Latest update: August 23rd, 2012
For more than a decade, anti-Israel activists have sought to shoehorn Israel into the nomenclature of apartheid-era South Africa through the use of a tactic named BDS (boycott, divestment, sanctions). Apartheid was a universally decried racist system. BDS activists argue that Israel is the second coming of apartheid South Africa and must be treated the same.
BDS activists may claim success, but they are certainly aware that their efforts have failed. No American university has divested from Israel. When a British academic union voted on a boycott of Israeli academics in 2007, more than 400 American university presidents jointly declared that if these Brits insisted on dividing the academic community into two groups – Israelis who should be shunned and everyone else – their U.S. institutions should be counted as Israeli, too.
As University of Miami President Donna Shalala has said, “I know of no American university that would support such a boycott.”
BDS proponents at best can point to isolated, near-meaningless “victories,” such as the recent decision of a socially responsible investment index to remove the Caterpillar Corp. from its list. The BDSers, of course, generally ignore that the decision was based on a variety of factors (including the company’s treatment of its workers), or that many other companies doing business in or with Israel are still listed on the index.
Perhaps their one “victory” was to get a single food co-op in Olympia, Wash., to remove Israeli ice cream cones, crackers, chocolate bars, baby wipes and hand sanitizers from its shelves.
Antics aside, the point of BDS is to change the way Israel is viewed, to focus the debate on whether it is a “pariah” state.
Lately, however, the BDSers seem to be a bit more candid about their motives. While still asserting that Israel is in effect wrong all the time, now they are increasingly comfortable suggesting that Israel should not have been born and this “mistake” should be undone.
Judith Butler, a philosopher and a leading scholar in feminist theory who teaches at the University of California, Berkeley, makes this point in her new book Parting Ways: Jewishness and the Critique of Zionism, published by the prestigious Columbia University Press. Butler underscores why BDS proponents do not limit their campaign to products made in the territories.
To do so would “forget the claims of 1948, bury the right of return, [and] also accept forms of unjust majority discrimination within the present borders of Israel,” she says.

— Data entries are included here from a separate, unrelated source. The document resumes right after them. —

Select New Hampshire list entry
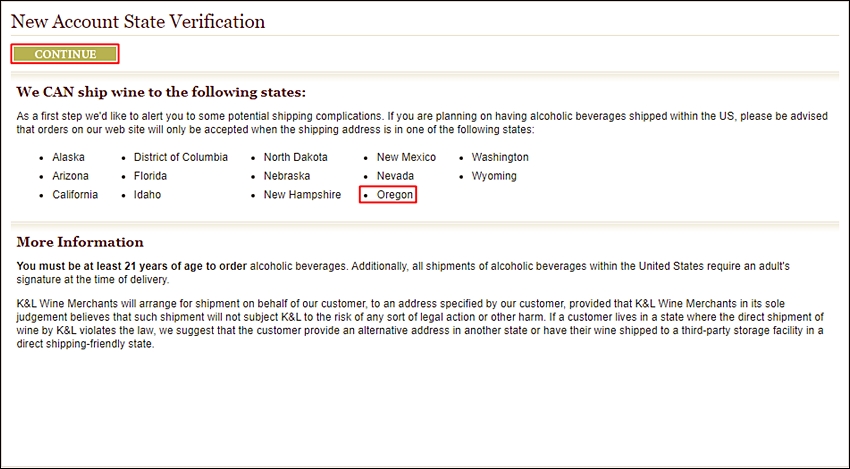The height and width of the screenshot is (469, 850). tap(302, 195)
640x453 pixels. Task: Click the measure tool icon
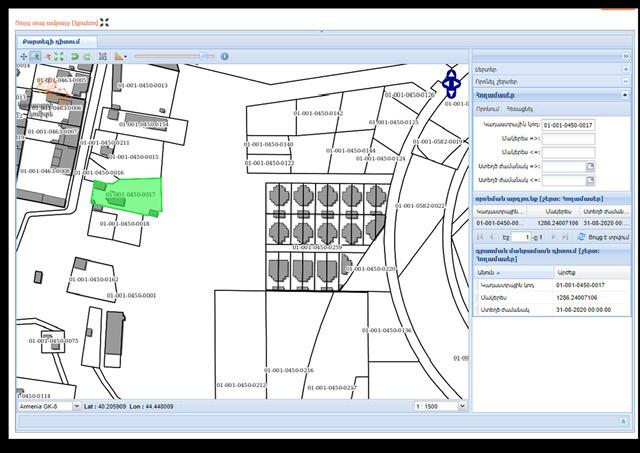pos(120,57)
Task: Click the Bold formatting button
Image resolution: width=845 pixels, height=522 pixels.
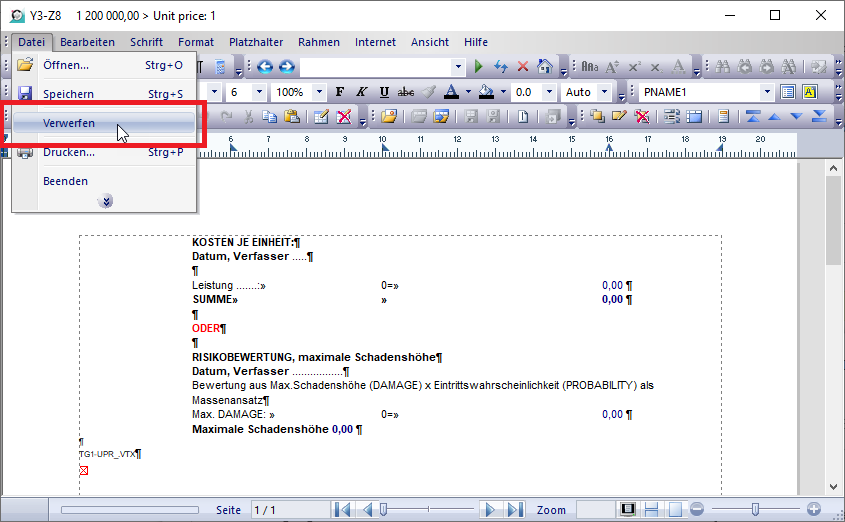Action: (x=340, y=92)
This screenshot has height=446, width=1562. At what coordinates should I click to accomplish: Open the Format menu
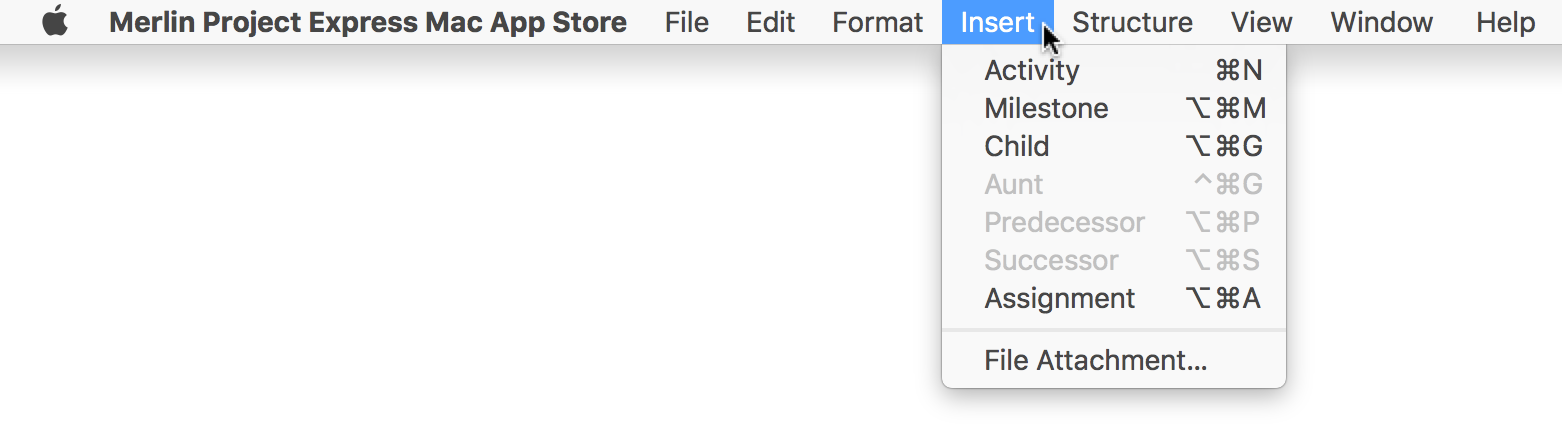tap(877, 22)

In essence, the point of BDS – articulated by Butler and others – is to revert to a world without Israel, irrespective of its policies. That was the theme of the One-State Solution conference last spring at Harvard. That is why many of the pro-BDS materials circulated during the recently failed efforts to pass divestment resolutions at three major conferences of church groups – Presbyterians, Methodists and Episcopalians – distorted Jewish history by ignoring the religious, cultural and physical connection of Jews and Judaism to the land of Israel in order to paint Jews as interlopers in a region where they have no right to be (let alone a right, like other peoples, to national self-determination in their historic homeland).
Anti-Israel Christians recently circulated a document titled “Call to Action: U.S. Response to the Kairos Palestine Document.” The Palestinian document was a one-sided political and theological denunciation of Israel; the U.S. version goes a step further, promoting a belief that Jews as a people do not have “an exclusive or preeminent right to the Holy Land,” but rather a right only “to create a vibrant Jewish culture in historic Palestine.”
So while BDS has yet to have any tangible economic impact on the state of Israel, it continues to be a vehicle through which the questioning of Israel’s basic right to exist is, for some, a “legitimate” issue to be raised without embarrassment. This is much more worrisome than a vote about Caterpillar stock or a co-op refusing to sell Israeli ice cream cones. BDS can change the perception of Israel by creating space for respectable people to have calm debates about the “merits” of a world without a Jewish state.
Fighting BDS, then, is not just about preventing or defeating motions and referenda. It requires paying attention to and challenging the distortions of history and language used by BDS advocates. And it requires reiteration that the two-state solution, in which Jews and Palestinians have a right to national self-expression, is the only path to sustainable peace.
Tellingly, Rebecca Vilkomerson, the executive director of Jewish Voice for Peace – a strong proponent of BDS that is, at most, agnostic on Israel’s right to exist – recently appeared on an American Free Press podcast and told the host she “appreciate[d] your support.” AFP is a neo-Nazi, white supremacist, Holocaust-denying group. That JVP appreciates AFP’s support says it all.
EDITOR’S NOTE: In a statement on JVP’s website and in emails to JTA, Vilkomerson says the podcast interview on AFP was obtained under false pretenses and that she was not aware she was being interviewed for AFP. Vilkomerson has asked AFP to remove the podcast and JVP has issued a statement condemning AFP as racist and anti-Semitic.
Kenneth Stern is the American Jewish Committee’s director on anti-Semitism and extremism.